Targeting Nvidia! Report: Amazon is deploying 100,000 second-generation self-developed chips to challenge industry monopoly
Currently, Amazon's Trainium2 chip has begun deployment in data centers and is expected to be fully rolled out in several core data centers, including those in Ohio, soon. Compared to the previous generation, its performance has increased fourfold, memory capacity has tripled, and it has significant advantages in energy efficiency and cost
The AI competition among tech giants is in full swing. According to Bloomberg, Amazon is quietly advancing an ambitious plan aimed at challenging NVIDIA's current monopoly in the AI chip sector.
The report states that Amazon is currently ramping up the development of a new AI chip, Trainium2, at its engineering lab in Austin, Texas. Compared to the previous generation, its performance has increased fourfold, memory capacity has tripled, and it boasts significant advantages in energy efficiency and cost.
Amazon hopes to reduce the procurement costs of AI chips and enhance overall efficiency in data processing through these optimizations.
However, to truly challenge NVIDIA's leadership in the AI hardware market, Amazon still faces significant challenges.
Trainium2 Performance Significantly Improved, Testing and Delivery Planned by Year-End
Currently, Amazon's core chip design engineer Rami Sinno is leading a team to accelerate the development of the second generation of self-developed AI chips—Trainium2.
Sinno stated in an interview with Bloomberg that their goal is to deploy these chips in data centers as soon as possible, with plans to complete testing and delivery by the end of this year.
This chip is Amazon's third generation of products in the AI hardware field, aimed at providing a more efficient and cost-competitive solution for training machine learning models.
Amazon's chip business is led by James Hamilton, who was one of the pioneers in cloud computing.
Hamilton's team proposed the idea of self-developing chips as early as 2013. Amazon's first AI chip, Inferentia, was launched in 2019, focusing on inference tasks, while the Trainium series is primarily aimed at the needs of training machine learning models.
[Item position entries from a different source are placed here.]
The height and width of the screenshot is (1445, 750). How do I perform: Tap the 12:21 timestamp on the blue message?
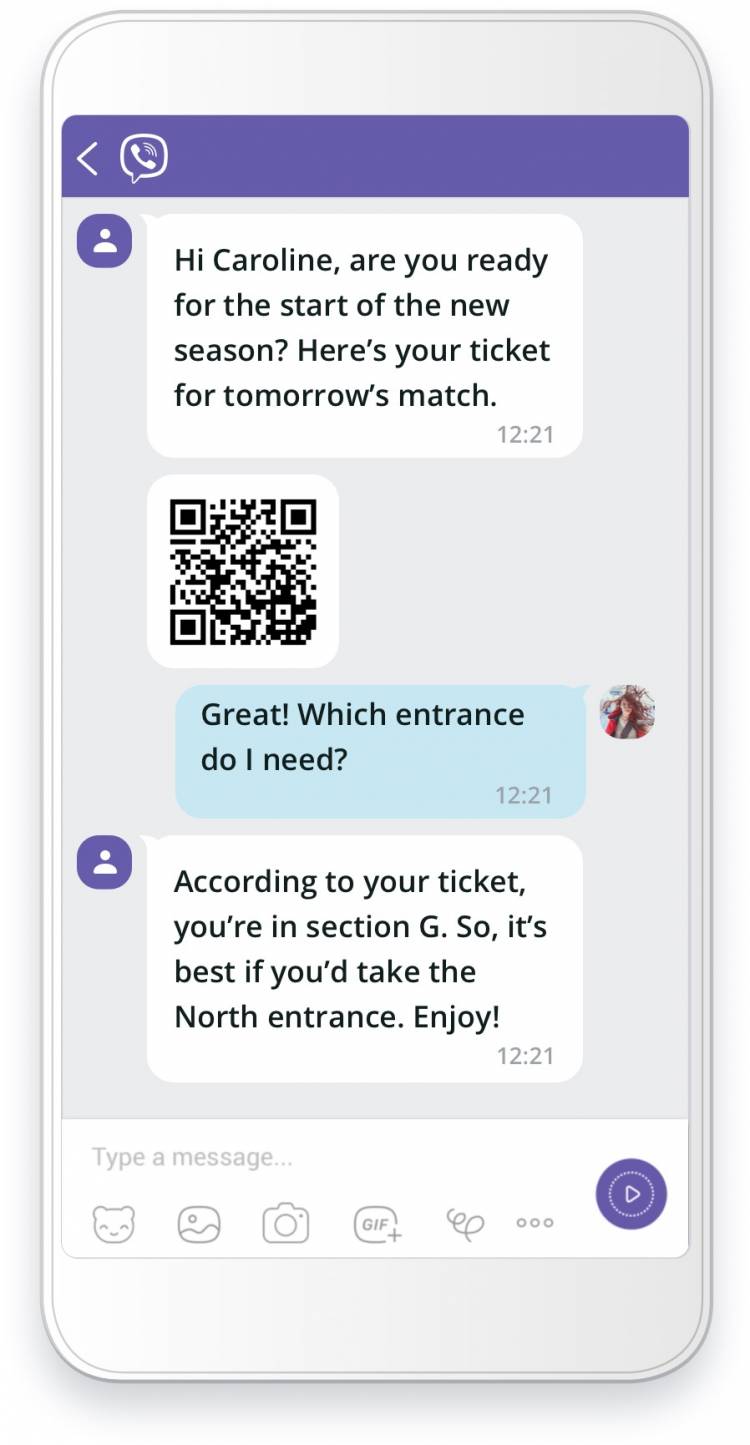click(x=524, y=795)
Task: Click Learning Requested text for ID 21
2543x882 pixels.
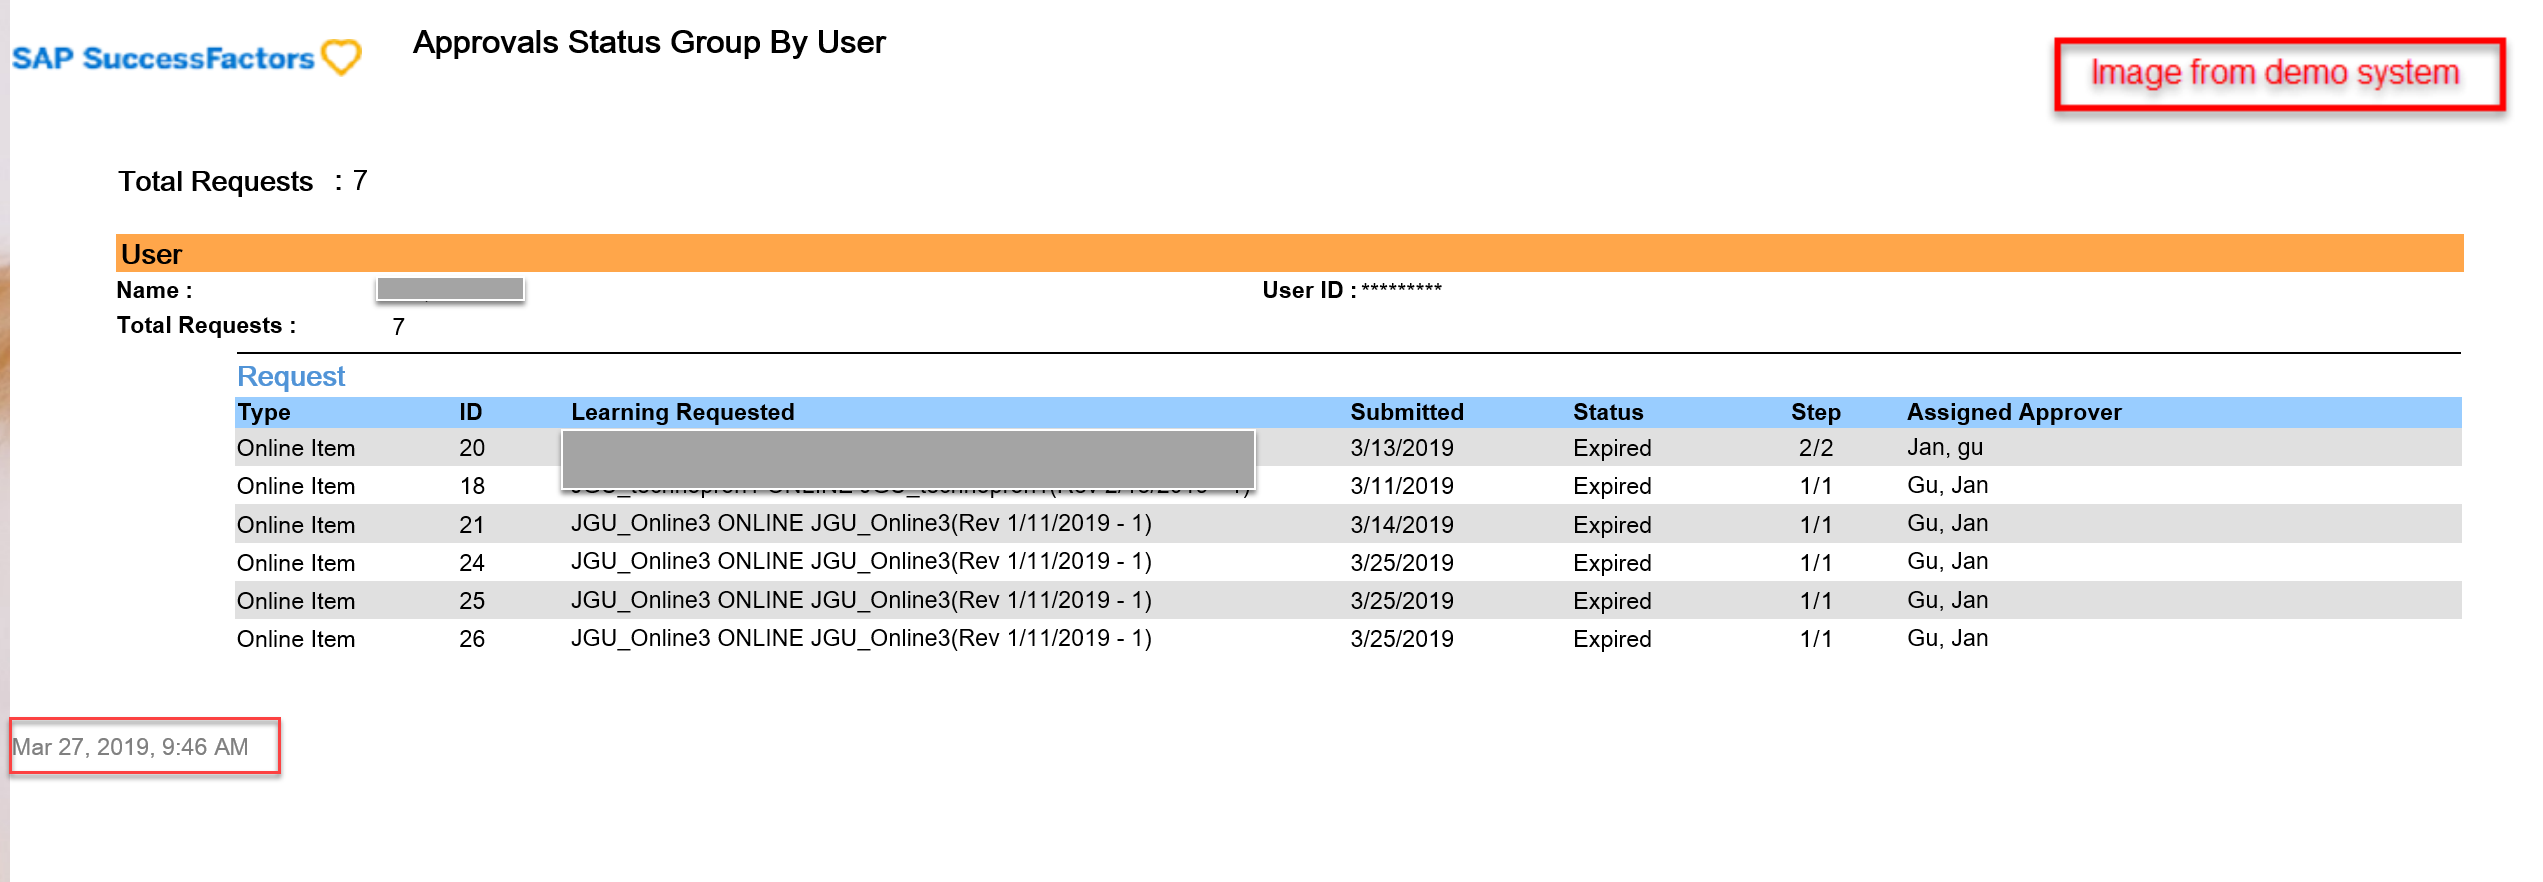Action: click(x=861, y=524)
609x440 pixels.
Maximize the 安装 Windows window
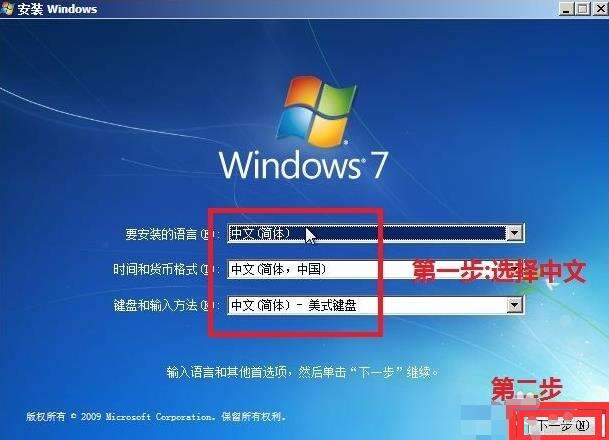[x=583, y=8]
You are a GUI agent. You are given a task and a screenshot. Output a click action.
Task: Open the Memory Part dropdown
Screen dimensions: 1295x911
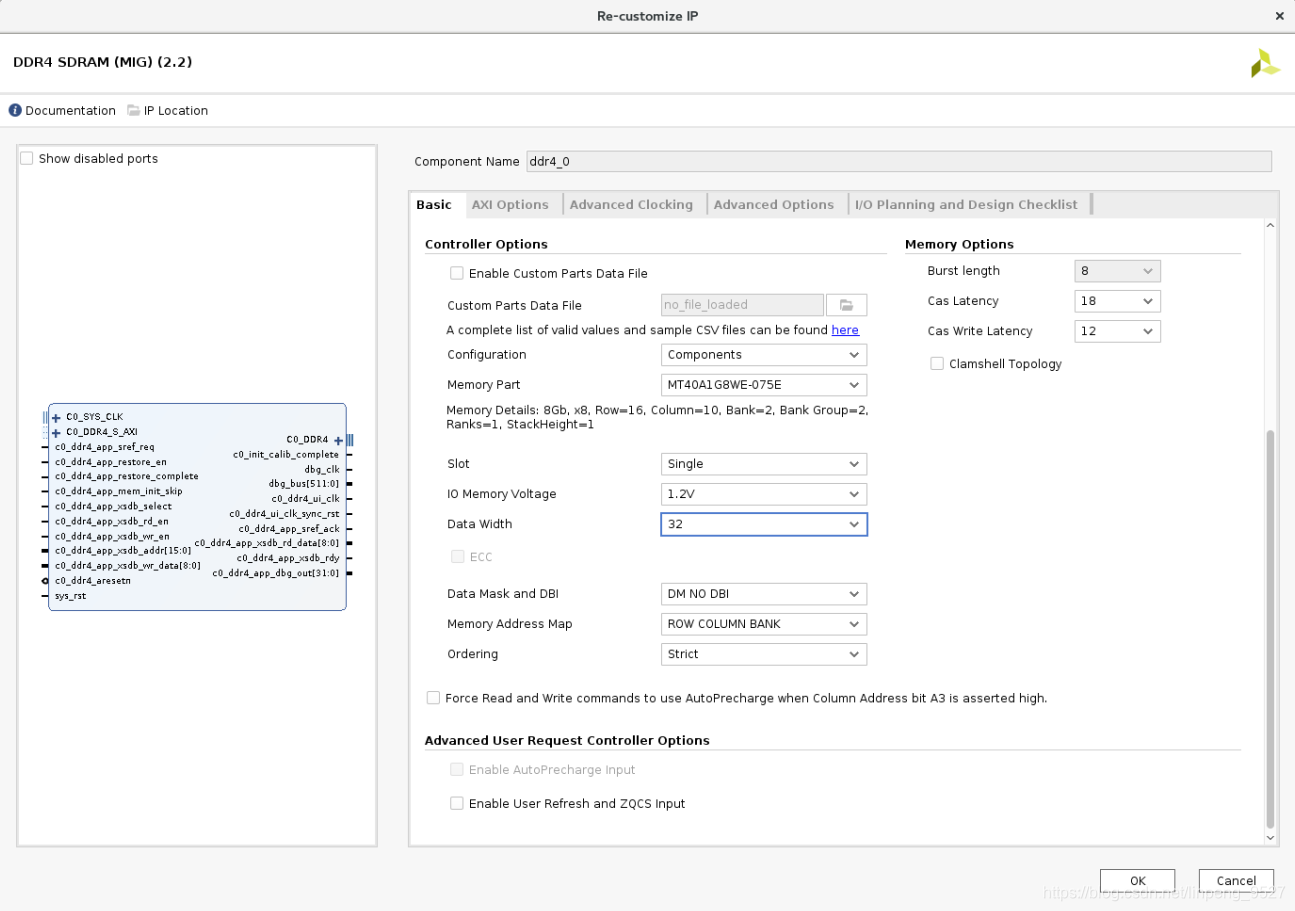[x=764, y=385]
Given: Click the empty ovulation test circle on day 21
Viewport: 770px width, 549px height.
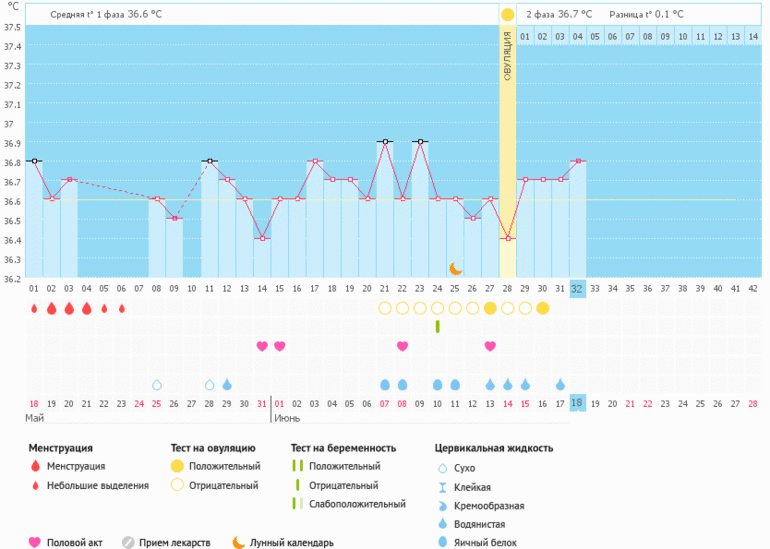Looking at the screenshot, I should (384, 308).
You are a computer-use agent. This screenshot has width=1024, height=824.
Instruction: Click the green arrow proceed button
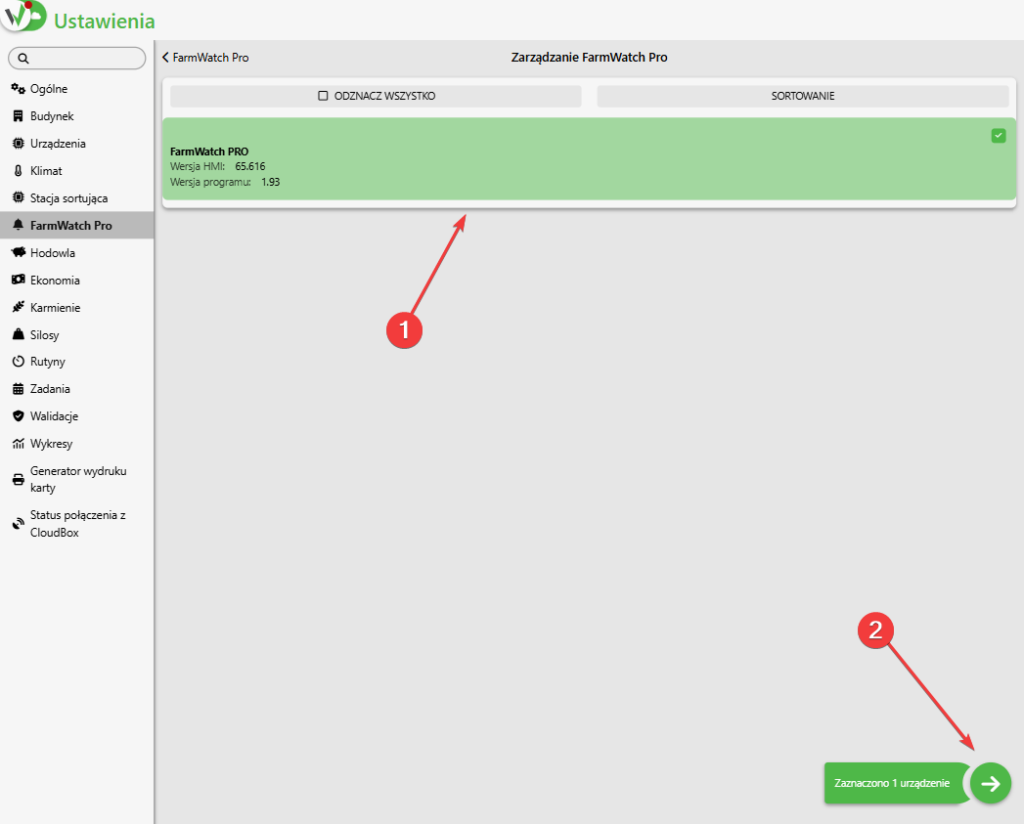point(990,784)
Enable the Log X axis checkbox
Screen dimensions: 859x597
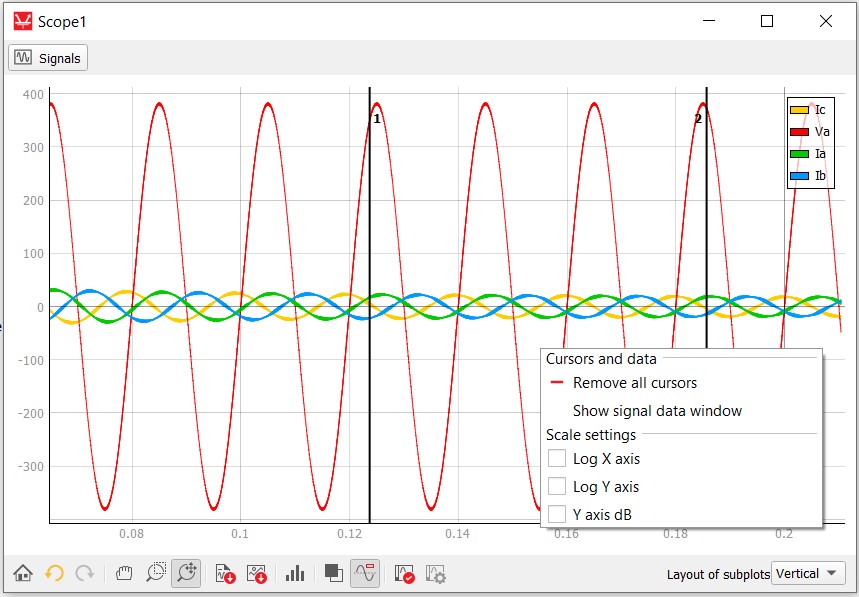coord(557,459)
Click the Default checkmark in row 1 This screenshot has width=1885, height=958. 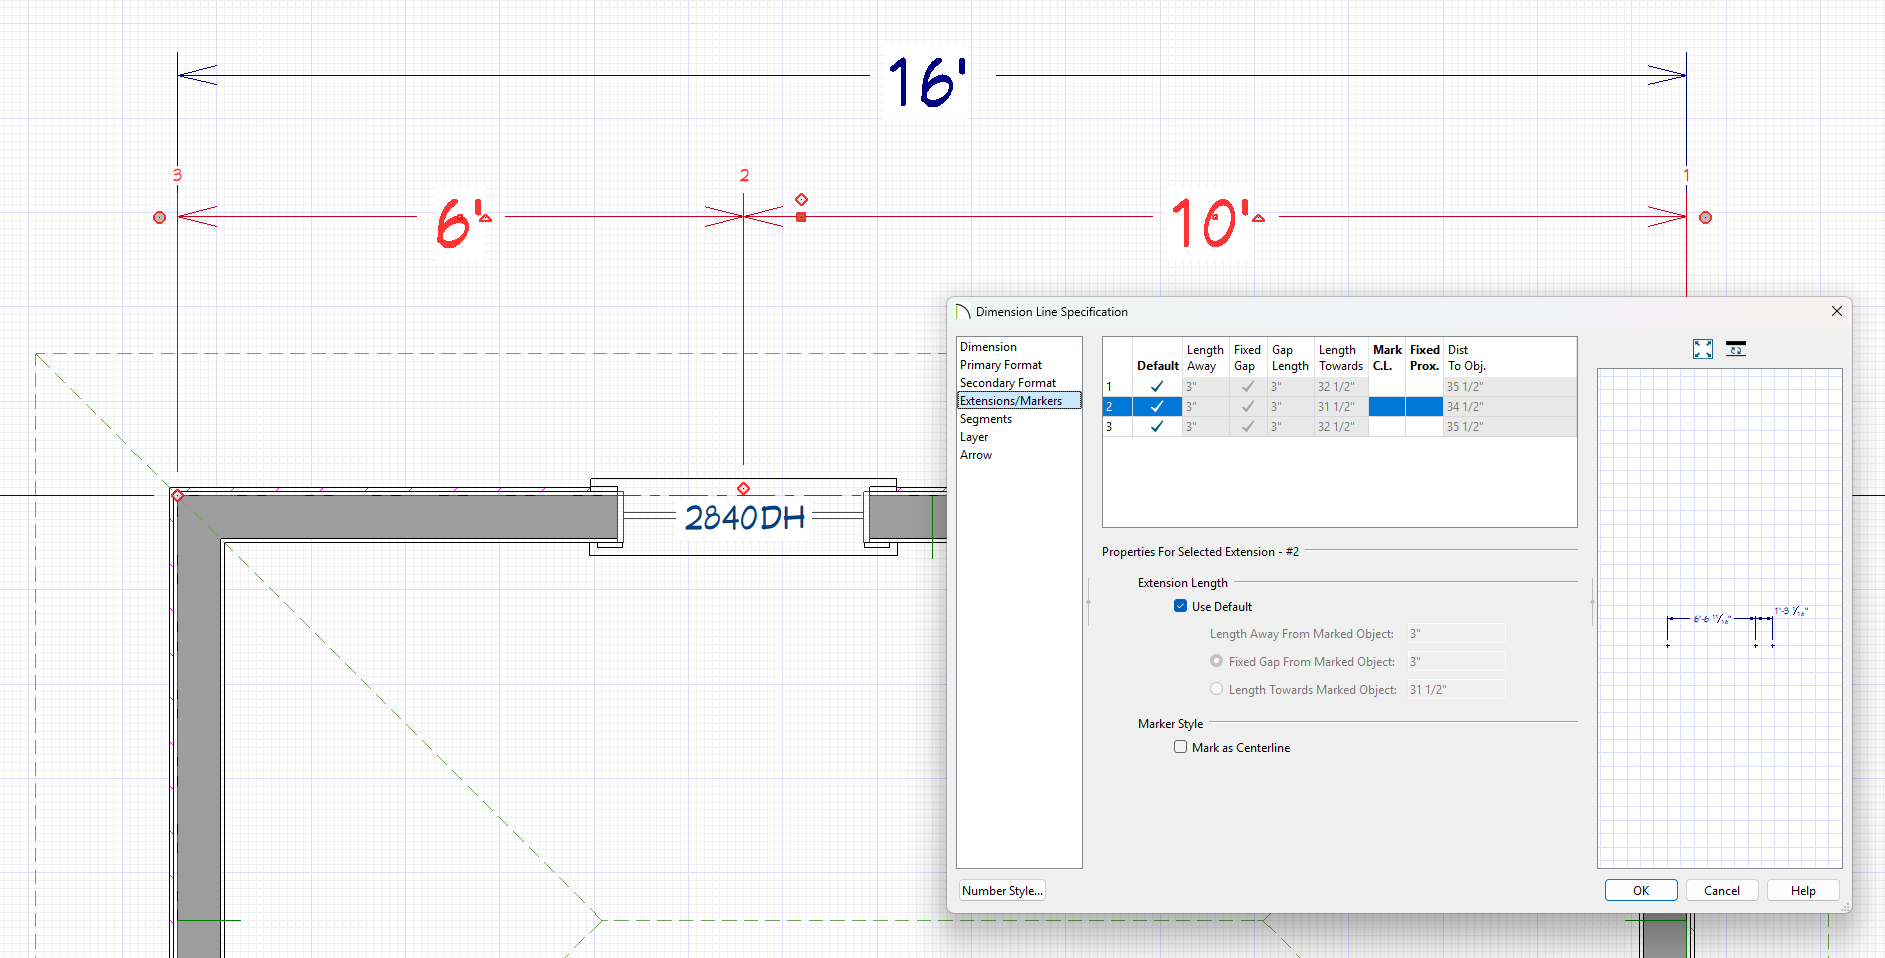click(x=1157, y=387)
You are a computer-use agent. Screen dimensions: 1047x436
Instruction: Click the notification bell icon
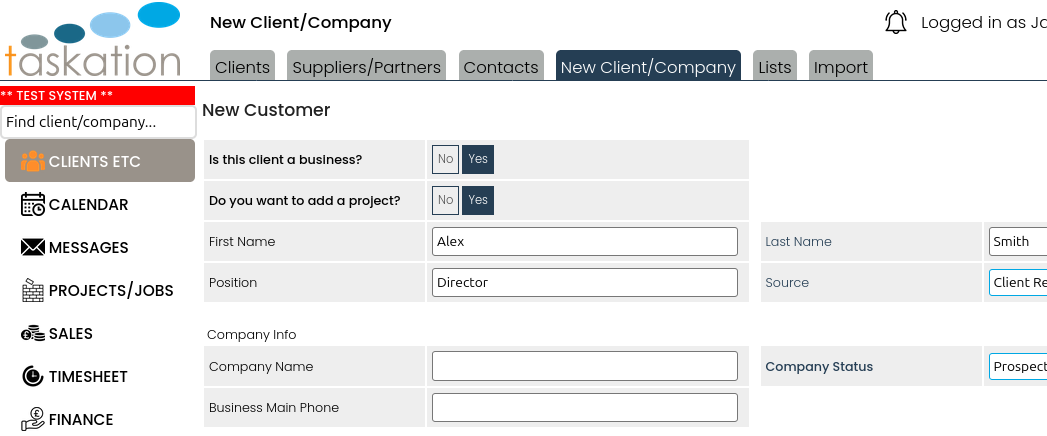pyautogui.click(x=896, y=22)
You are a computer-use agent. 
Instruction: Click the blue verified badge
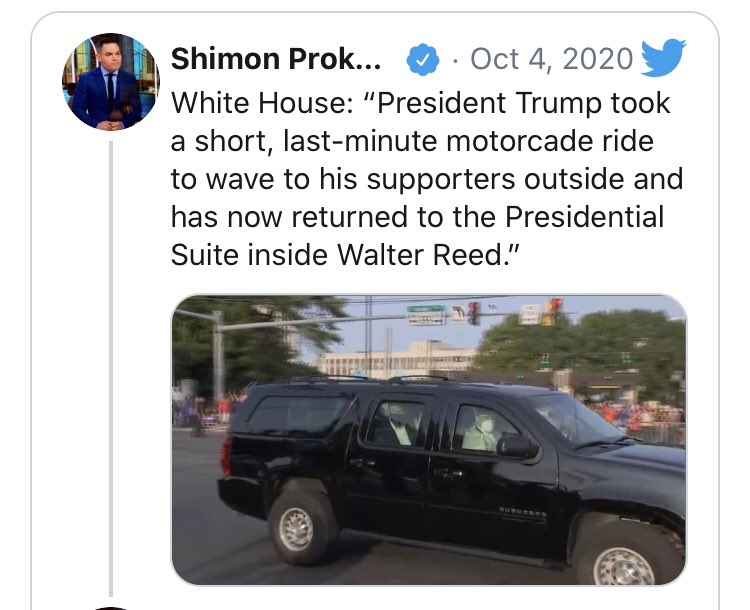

Currently, Amazon's Trainium2 chips have begun deployment in data centers and are expected to be fully rolled out in several core data centers, including those in Ohio. Amazon's goal is to cluster up to 100,000 Trainium2 chips together.
Amazon states that Trainium2 has a fourfold increase in performance compared to the previous generation, with a threefold increase in memory capacity, and significant advantages in energy efficiency and cost.
Amazon hopes to reduce the procurement costs of AI chips and enhance overall efficiency in data processing. Analysts believe that if Amazon's Trainium2 can handle more internal AI work and occasional projects from large AWS clients, it is likely to be seen as a success.
Amazon's Path in AI Hardware is Long and Challenging
Analysts believe that to truly challenge NVIDIA's leadership in the AI hardware market, Amazon still faces significant challenges.
First, designing reliable AI chips is an extremely complex task, especially when balancing performance, energy efficiency, and cost.
Second, support from software tools is equally crucial. Although Amazon's Trainium series chips have made some progress on the hardware front, they still fall short compared to NVIDIA's mature software tools (such as CUDA, etc.) Analysis suggests that currently, the Neural SDK software tools provided by Amazon are still in the early stages and cannot compete with NVIDIA's solutions.
To overcome this technological gap, Amazon is actively collaborating with large customers and partners to promote the application of its AI chips. Well-known companies such as data analytics firm Databricks and AI startup Anthropic have begun trialing Amazon's Trainium chips and have achieved preliminary results in some projects.
Tom Brown, Chief Computing Officer of Anthropic, stated:
“We are impressed by the cost-effectiveness of Amazon's Trainium chips. We have been steadily expanding their application across an increasingly broad range of workloads.”